• _Given instruction 1_
Revise the quarterly commentary from the words "We like to compare" through "return of 3.67%.", swapping "DIAP" for "Diversified Income Portfolio" each time it occurs.
• _Given instruction 2_
Using the quarterly commentary, explain in one to three sentences why MLP's declined in the second quarter.
-- start Source text --
We like to compare the returns of the DIAP against the typical 60/40 stock/bond portfolio that is often recommended as a default by Investment Advisors. We believe that exposure to additional asset classes beyond the typical 60/40 portfolio combined with a preference for income and the utilization of a tactical value overlay should produce superior investment returns with less risk.
We narrowly missed our goal this quarter but remain ahead for the year. In the second quarter the DIAP generated a 1.91% return after fees trailing the no-fee 60/40 benchmark by 1.76%. The total returns of the SPY and AGG ETFs were 4.23% and 2.82% respectively in Q2, resulting in a benchmark return of 3.67%.
Looking at the table below, the underperformance in the DIAP relative to the 60/40 benchmark was primarily driven by weakness in MLP’s which produced a negative return in the quarter. We continue to believe that MLP’s remain tremendously undervalued. Their value is depressed because the group continues to get lumped in with traditional energy stocks by most investors. As oil prices fell in Q2, MLP’s declined in tandem due to this misplaced view.
The reality is that MLP’s have business models that more closely resemble toll roads, as they primarily benefit from increasing oil and gas volumes, rather than changes in commodity prices. With the explosion of US shale growth, the industry is growing pipeline capacity at elevated levels and higher pricing that will ultimately lead to higher investor distributions. In most markets there is a shortage of pipeline capacity resulting in pricing power for MLP’s.
At some point, MLP’s generous yields and potential for dividend growth will force investors to rethink their historical framework for valuing these companies. MLP’s correlation with energy prices will decline and ultimately reflect the stable toll roads they have become.
Junk Bonds and Real Estate were the other areas of underperformance versus our benchmark. Despite falling treasury yields, the spreads of Junk Bonds widened on worries of economic weakness and a general de-risking by investors. This underperformance may prove to be justified, but the current spread of 3.8% warrants the continuation of our small position. If spreads widened to 5%, we would consider increasing our exposure in the portfolio. REITs on the other hand trailed as they had a very strong performance in the first quarter. We believe that REITs are on the high-end of fair value, but we very much like their stability and downside protection.
The top contributor to the fund this quarter was our Investment-Grade Corporate Bond ETF (VCIT). It had an outstanding 4.4% return as interest rates fell and corporate bond spreads contracted. Corporate bonds remain fairly valued and represent a good opportunity for further outperformance in the coming quarters as we believe that investors will search for higher yields now that US Treasuries are currently paying less than 2%.
-- end Source text --
-- start Provided material --
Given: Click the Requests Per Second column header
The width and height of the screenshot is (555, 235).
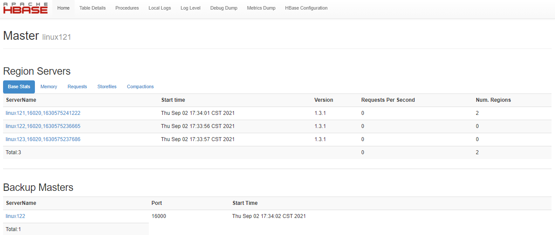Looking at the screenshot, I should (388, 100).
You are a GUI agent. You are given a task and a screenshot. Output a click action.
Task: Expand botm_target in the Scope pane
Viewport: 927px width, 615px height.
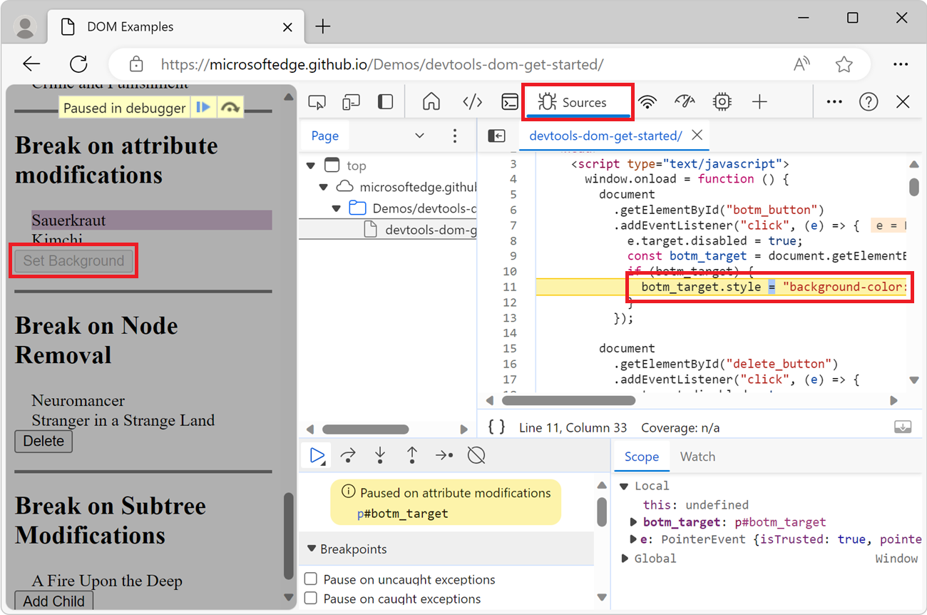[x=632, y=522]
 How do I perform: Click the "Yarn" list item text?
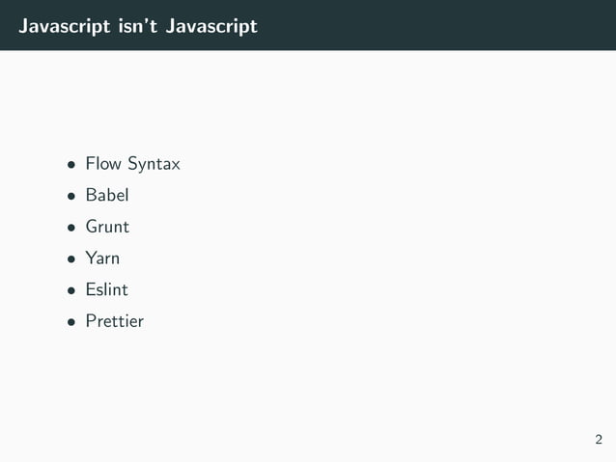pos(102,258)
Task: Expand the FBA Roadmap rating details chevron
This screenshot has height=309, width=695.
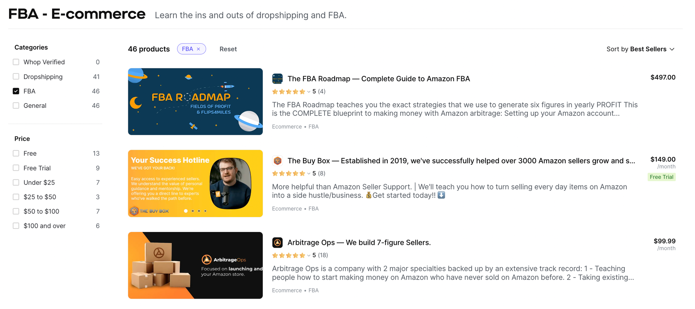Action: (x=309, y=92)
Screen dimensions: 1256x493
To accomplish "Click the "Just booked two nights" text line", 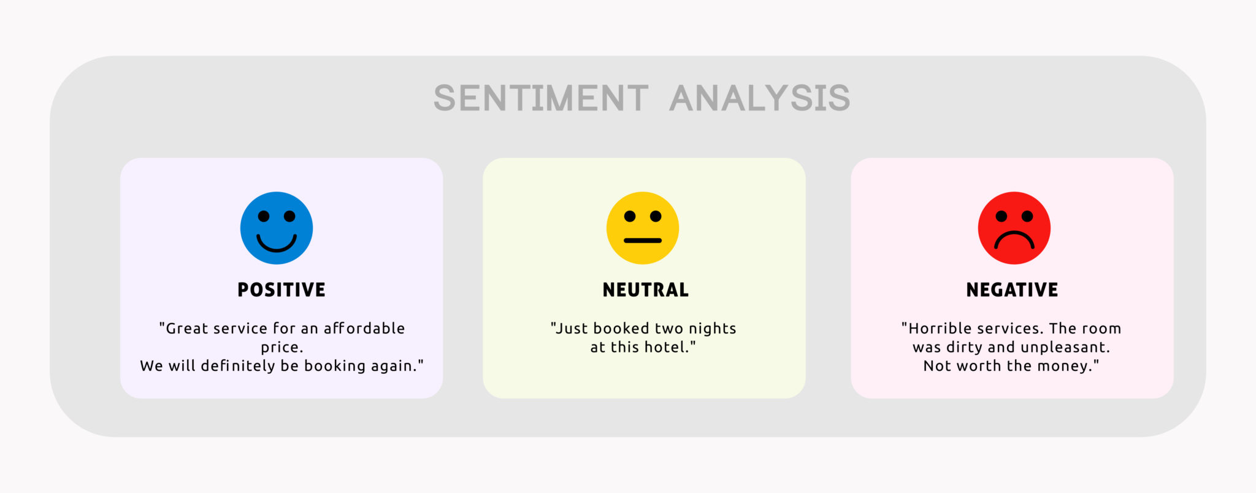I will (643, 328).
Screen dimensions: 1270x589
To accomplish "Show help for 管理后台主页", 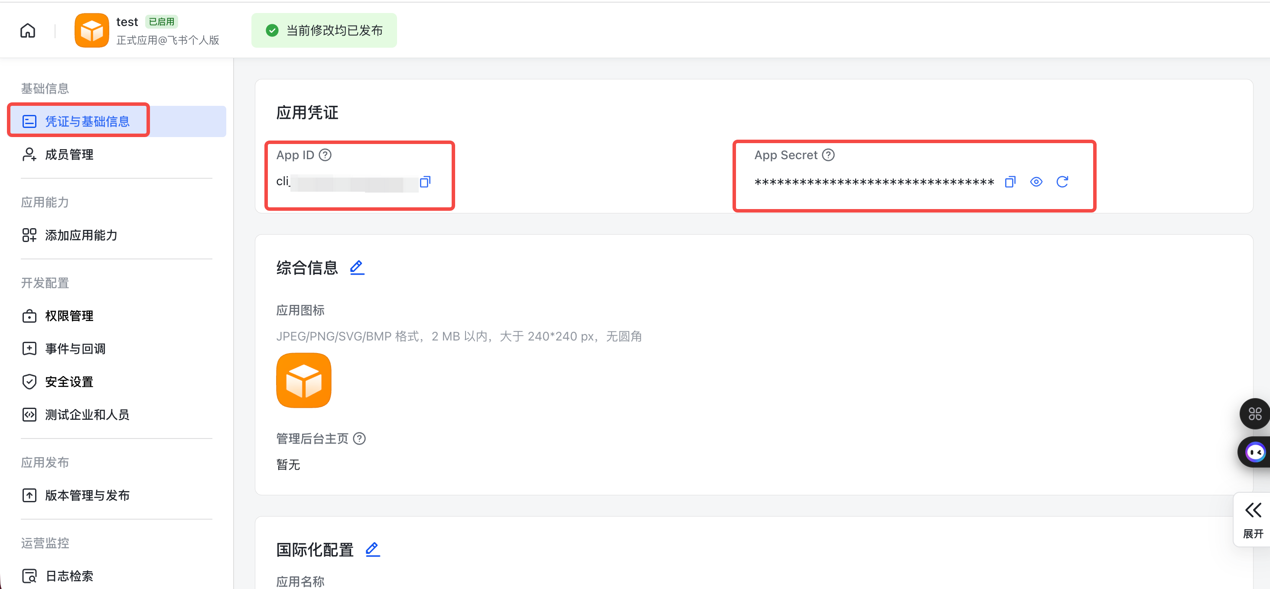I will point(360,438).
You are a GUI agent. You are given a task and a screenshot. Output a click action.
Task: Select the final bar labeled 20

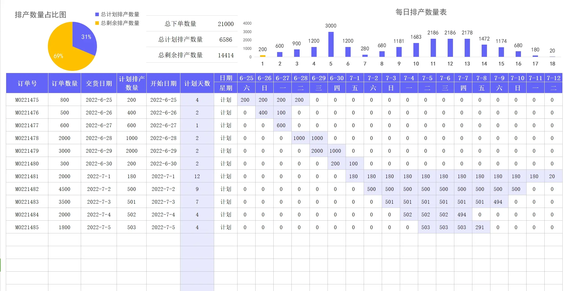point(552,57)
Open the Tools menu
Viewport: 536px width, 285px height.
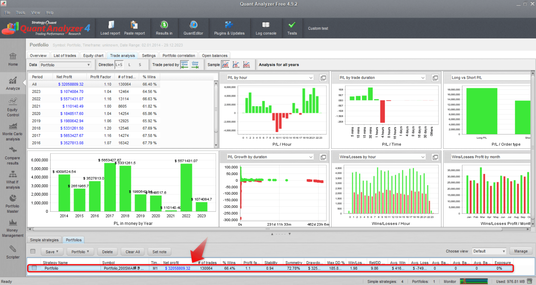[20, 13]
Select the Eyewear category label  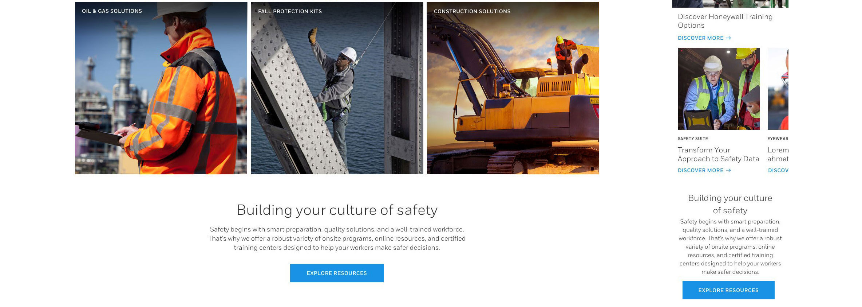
-- end Provided material --
• _Solution 1_
We like to compare the returns of the Diversified Income Portfolio against the typical 60/40 stock/bond portfolio that is often recommended as a default by Investment Advisors. We believe that exposure to additional asset classes beyond the typical 60/40 portfolio combined with a preference for income and the utilization of a tactical value overlay should produce superior investment returns with less risk.
We narrowly missed our goal this quarter but remain ahead for the year. In the second quarter the Diversified Income Portfolio generated a 1.91% return after fees trailing the no-fee 60/40 benchmark by 1.76%. The total returns of the SPY and AGG ETFs were 4.23% and 2.82% respectively in Q2, resulting in a benchmark return of 3.67%.

• _Solution 2_
MLP's declined because most investors lump them in with traditional energy stocks, so when oil prices fell in Q2, MLP's fell in tandem. The commentary calls this a misplaced view, since MLP's business models resemble toll roads that benefit mainly from rising oil and gas volumes rather than from changes in commodity prices.